The request | Render all of the rows below as a numbered list, one line per item, with blank lines omitted.

Exercise inputs |

** Begin **

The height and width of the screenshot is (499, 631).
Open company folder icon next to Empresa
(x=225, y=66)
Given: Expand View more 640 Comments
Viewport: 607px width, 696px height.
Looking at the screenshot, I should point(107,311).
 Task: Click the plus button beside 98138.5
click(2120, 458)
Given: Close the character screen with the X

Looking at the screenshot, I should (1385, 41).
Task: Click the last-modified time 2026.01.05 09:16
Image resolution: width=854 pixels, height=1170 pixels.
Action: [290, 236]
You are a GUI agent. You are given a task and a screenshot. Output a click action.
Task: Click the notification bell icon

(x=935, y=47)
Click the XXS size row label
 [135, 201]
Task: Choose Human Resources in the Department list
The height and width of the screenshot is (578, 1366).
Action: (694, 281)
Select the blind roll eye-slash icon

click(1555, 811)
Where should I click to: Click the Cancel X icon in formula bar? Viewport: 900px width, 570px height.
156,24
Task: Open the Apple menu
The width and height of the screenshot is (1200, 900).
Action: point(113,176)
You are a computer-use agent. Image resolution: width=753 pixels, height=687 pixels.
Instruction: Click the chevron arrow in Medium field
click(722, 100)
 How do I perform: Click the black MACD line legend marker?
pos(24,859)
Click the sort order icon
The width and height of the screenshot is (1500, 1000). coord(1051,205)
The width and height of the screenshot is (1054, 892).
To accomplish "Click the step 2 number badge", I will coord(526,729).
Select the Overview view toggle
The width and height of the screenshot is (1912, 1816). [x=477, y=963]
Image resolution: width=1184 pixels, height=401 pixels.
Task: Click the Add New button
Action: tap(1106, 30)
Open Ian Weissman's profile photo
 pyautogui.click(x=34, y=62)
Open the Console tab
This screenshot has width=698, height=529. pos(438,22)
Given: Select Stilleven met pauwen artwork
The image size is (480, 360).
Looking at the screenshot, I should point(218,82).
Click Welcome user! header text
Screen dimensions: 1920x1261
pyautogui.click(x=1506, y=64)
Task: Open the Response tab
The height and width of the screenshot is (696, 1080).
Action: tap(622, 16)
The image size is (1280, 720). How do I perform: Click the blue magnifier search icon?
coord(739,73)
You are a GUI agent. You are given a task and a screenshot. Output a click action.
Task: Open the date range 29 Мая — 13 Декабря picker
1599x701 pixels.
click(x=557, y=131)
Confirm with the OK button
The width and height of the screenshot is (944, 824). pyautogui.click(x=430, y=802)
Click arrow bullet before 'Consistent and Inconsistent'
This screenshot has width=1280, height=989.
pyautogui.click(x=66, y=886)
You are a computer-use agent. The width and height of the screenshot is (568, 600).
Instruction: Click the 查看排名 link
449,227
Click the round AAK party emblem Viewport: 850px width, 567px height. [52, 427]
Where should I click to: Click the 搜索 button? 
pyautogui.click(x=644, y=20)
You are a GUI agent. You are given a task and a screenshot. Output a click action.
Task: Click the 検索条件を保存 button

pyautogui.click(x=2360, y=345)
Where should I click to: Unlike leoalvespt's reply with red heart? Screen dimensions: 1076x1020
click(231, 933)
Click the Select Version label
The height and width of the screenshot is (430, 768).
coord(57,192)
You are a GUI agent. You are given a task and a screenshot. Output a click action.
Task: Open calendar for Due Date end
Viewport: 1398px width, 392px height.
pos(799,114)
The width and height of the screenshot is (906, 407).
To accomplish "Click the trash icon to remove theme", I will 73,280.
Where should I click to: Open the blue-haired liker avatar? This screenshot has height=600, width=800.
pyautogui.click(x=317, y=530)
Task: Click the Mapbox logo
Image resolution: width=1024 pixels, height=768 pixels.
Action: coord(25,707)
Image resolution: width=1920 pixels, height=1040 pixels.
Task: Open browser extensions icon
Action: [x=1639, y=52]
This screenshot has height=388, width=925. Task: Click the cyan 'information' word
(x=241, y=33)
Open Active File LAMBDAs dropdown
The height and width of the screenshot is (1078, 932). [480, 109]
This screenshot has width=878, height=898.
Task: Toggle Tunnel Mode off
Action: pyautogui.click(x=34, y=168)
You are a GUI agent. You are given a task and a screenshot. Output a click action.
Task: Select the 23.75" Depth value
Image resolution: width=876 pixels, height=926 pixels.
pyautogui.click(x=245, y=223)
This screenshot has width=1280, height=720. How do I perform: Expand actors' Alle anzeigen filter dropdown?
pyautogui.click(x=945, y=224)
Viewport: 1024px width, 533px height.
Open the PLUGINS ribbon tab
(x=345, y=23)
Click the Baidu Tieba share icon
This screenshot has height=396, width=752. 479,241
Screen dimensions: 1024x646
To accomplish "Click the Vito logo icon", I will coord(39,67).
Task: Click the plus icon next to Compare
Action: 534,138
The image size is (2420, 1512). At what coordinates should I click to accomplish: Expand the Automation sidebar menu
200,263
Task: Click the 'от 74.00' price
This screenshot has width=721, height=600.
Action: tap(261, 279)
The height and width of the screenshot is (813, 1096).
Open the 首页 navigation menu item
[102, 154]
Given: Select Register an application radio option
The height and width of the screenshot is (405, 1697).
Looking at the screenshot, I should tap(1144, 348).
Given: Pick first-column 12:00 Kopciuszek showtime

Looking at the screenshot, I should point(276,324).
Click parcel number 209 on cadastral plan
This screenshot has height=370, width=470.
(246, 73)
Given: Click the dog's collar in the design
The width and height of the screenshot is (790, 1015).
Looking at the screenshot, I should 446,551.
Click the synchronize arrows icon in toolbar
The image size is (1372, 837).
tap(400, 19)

** End **

Problem solution |
1. The height and width of the screenshot is (499, 631).
2. Open company folder icon next to Empresa
3. (x=225, y=66)
4. Given: Expand View more 640 Comments
5. Viewport: 607px width, 696px height.
6. Looking at the screenshot, I should point(107,311).
7.  Task: Click the plus button beside 98138.5
8. click(2120, 458)
9. Given: Close the character screen with the X
10. Looking at the screenshot, I should (1385, 41).
11. Task: Click the last-modified time 2026.01.05 09:16
12. Image resolution: width=854 pixels, height=1170 pixels.
13. Action: [290, 236]
14. You are a GUI agent. You are given a task and a screenshot. Output a click action.
15. Task: Click the notification bell icon
16. (x=935, y=47)
17. Click the XXS size row label
18.  [135, 201]
19. Task: Choose Human Resources in the Department list
20. The height and width of the screenshot is (578, 1366).
21. Action: (694, 281)
22. Select the blind roll eye-slash icon
23. click(1555, 811)
24. Where should I click to: Click the Cancel X icon in formula bar? Viewport: 900px width, 570px height.
25. 156,24
26. Task: Open the Apple menu
27. The width and height of the screenshot is (1200, 900).
28. Action: point(113,176)
29. You are a computer-use agent. Image resolution: width=753 pixels, height=687 pixels.
30. Instruction: Click the chevron arrow in Medium field
31. click(722, 100)
32.  How do I perform: Click the black MACD line legend marker?
33. pos(24,859)
34. Click the sort order icon
35. The width and height of the screenshot is (1500, 1000). coord(1051,205)
36. The width and height of the screenshot is (1054, 892).
37. To accomplish "Click the step 2 number badge", I will coord(526,729).
38. Select the Overview view toggle
39. The width and height of the screenshot is (1912, 1816). [x=477, y=963]
40. Image resolution: width=1184 pixels, height=401 pixels.
41. Task: Click the Add New button
42. Action: tap(1106, 30)
43. Open Ian Weissman's profile photo
44.  pyautogui.click(x=34, y=62)
45. Open the Console tab
46. This screenshot has width=698, height=529. pos(438,22)
47. Given: Select Stilleven met pauwen artwork
48. The image size is (480, 360).
49. Looking at the screenshot, I should point(218,82).
50. Click Welcome user! header text
51. Screen dimensions: 1920x1261
52. pyautogui.click(x=1506, y=64)
53. Task: Open the Response tab
54. The height and width of the screenshot is (696, 1080).
55. Action: tap(622, 16)
56. The image size is (1280, 720). How do I perform: Click the blue magnifier search icon?
57. coord(739,73)
58. You are a GUI agent. You are given a task and a screenshot. Output a click action.
59. Task: Open the date range 29 Мая — 13 Декабря picker
60. 1599x701 pixels.
61. click(x=557, y=131)
62. Confirm with the OK button
63. The width and height of the screenshot is (944, 824). pyautogui.click(x=430, y=802)
64. Click arrow bullet before 'Consistent and Inconsistent'
65. This screenshot has width=1280, height=989.
66. pyautogui.click(x=66, y=886)
67. You are a computer-use agent. The width and height of the screenshot is (568, 600).
68. Instruction: Click the 查看排名 link
69. 449,227
70. Click the round AAK party emblem Viewport: 850px width, 567px height. [52, 427]
71. Where should I click to: Click the 搜索 button? 
72. pyautogui.click(x=644, y=20)
73. You are a GUI agent. You are given a task and a screenshot. Output a click action.
74. Task: Click the 検索条件を保存 button
75. pyautogui.click(x=2360, y=345)
76. Where should I click to: Unlike leoalvespt's reply with red heart? Screen dimensions: 1076x1020
77. click(231, 933)
78. Click the Select Version label
79. The height and width of the screenshot is (430, 768).
80. coord(57,192)
81. You are a GUI agent. You are given a task and a screenshot. Output a click action.
82. Task: Open calendar for Due Date end
83. Viewport: 1398px width, 392px height.
84. pos(799,114)
85. The width and height of the screenshot is (906, 407).
86. To accomplish "Click the trash icon to remove theme", I will 73,280.
87. Where should I click to: Open the blue-haired liker avatar? This screenshot has height=600, width=800.
88. pyautogui.click(x=317, y=530)
89. Task: Click the Mapbox logo
90. Image resolution: width=1024 pixels, height=768 pixels.
91. Action: coord(25,707)
92. Image resolution: width=1920 pixels, height=1040 pixels.
93. Task: Open browser extensions icon
94. Action: [x=1639, y=52]
95. This screenshot has height=388, width=925. Task: Click the cyan 'information' word
96. (x=241, y=33)
97. Open Active File LAMBDAs dropdown
98. The height and width of the screenshot is (1078, 932). [480, 109]
99. This screenshot has width=878, height=898.
100. Task: Toggle Tunnel Mode off
101. Action: pyautogui.click(x=34, y=168)
102. You are a GUI agent. You are given a task and a screenshot. Output a click action.
103. Task: Select the 23.75" Depth value
104. Image resolution: width=876 pixels, height=926 pixels.
105. pyautogui.click(x=245, y=223)
106. This screenshot has width=1280, height=720. How do I perform: Expand actors' Alle anzeigen filter dropdown?
107. pyautogui.click(x=945, y=224)
108. Viewport: 1024px width, 533px height.
109. Open the PLUGINS ribbon tab
110. (x=345, y=23)
111. Click the Baidu Tieba share icon
112. This screenshot has height=396, width=752. 479,241
113. Screen dimensions: 1024x646
114. To accomplish "Click the Vito logo icon", I will coord(39,67).
115. Task: Click the plus icon next to Compare
116. Action: 534,138
117. The image size is (2420, 1512). At what coordinates should I click to accomplish: Expand the Automation sidebar menu
118. 200,263
119. Task: Click the 'от 74.00' price
120. This screenshot has width=721, height=600.
121. Action: tap(261, 279)
122. The height and width of the screenshot is (813, 1096).
123. Open the 首页 navigation menu item
124. [102, 154]
125. Given: Select Register an application radio option
126. The height and width of the screenshot is (405, 1697).
127. Looking at the screenshot, I should tap(1144, 348).
128. Given: Pick first-column 12:00 Kopciuszek showtime
129. Looking at the screenshot, I should point(276,324).
130. Click parcel number 209 on cadastral plan
131. This screenshot has height=370, width=470.
132. (246, 73)
133. Given: Click the dog's collar in the design
134. The width and height of the screenshot is (790, 1015).
135. Looking at the screenshot, I should 446,551.
136. Click the synchronize arrows icon in toolbar
137. The image size is (1372, 837).
138. tap(400, 19)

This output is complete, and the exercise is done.